**Selection:**
>> begin
Love in the Land of Filipino People Power

Before the Rain is a romantic memoir set against the backdrop of the People Power Revolution in the Philippines. Author Luisita Lopez Torregrosa is a career-driven newspaper editor in New York who falls in love with a married colleague, Elizabeth. At first, Torregrosa befriends Elizabeth, but the friendship quickly blossoms into a romance. Shortly thereafter, the newspaper selects Elizabeth to be a foreign correspondent, and when Elizabeth moves to Manila to cover the People Power Revolution in 1986, Torregrosa requests a leave of absence from her job and follows her.  The pair arrives in Manila during a very tumultuous time, both politically and personally: The country is in the midst of overthrowing a dictator and Elizabeth is struggling with her sexuality and the end of her marriage.
>> end
**Stored data:**
>> begin
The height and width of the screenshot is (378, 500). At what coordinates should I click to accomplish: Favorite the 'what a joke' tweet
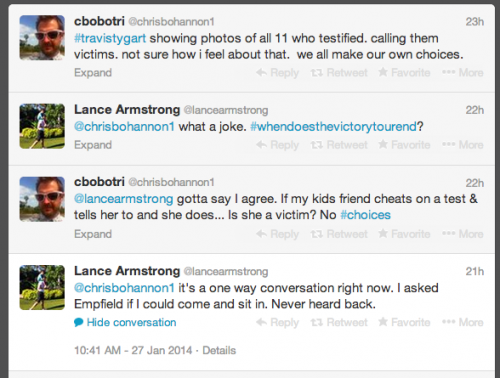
>> end
**Request:** Copy the memoir review starting at "Before the Rain" and ending at "of her marriage.", swapping every "newspaper" for "paper".

**Exercise answer:**
Before the Rain is a romantic memoir set against the backdrop of the People Power Revolution in the Philippines. Author Luisita Lopez Torregrosa is a career-driven paper editor in New York who falls in love with a married colleague, Elizabeth. At first, Torregrosa befriends Elizabeth, but the friendship quickly blossoms into a romance. Shortly thereafter, the paper selects Elizabeth to be a foreign correspondent, and when Elizabeth moves to Manila to cover the People Power Revolution in 1986, Torregrosa requests a leave of absence from her job and follows her.  The pair arrives in Manila during a very tumultuous time, both politically and personally: The country is in the midst of overthrowing a dictator and Elizabeth is struggling with her sexuality and the end of her marriage.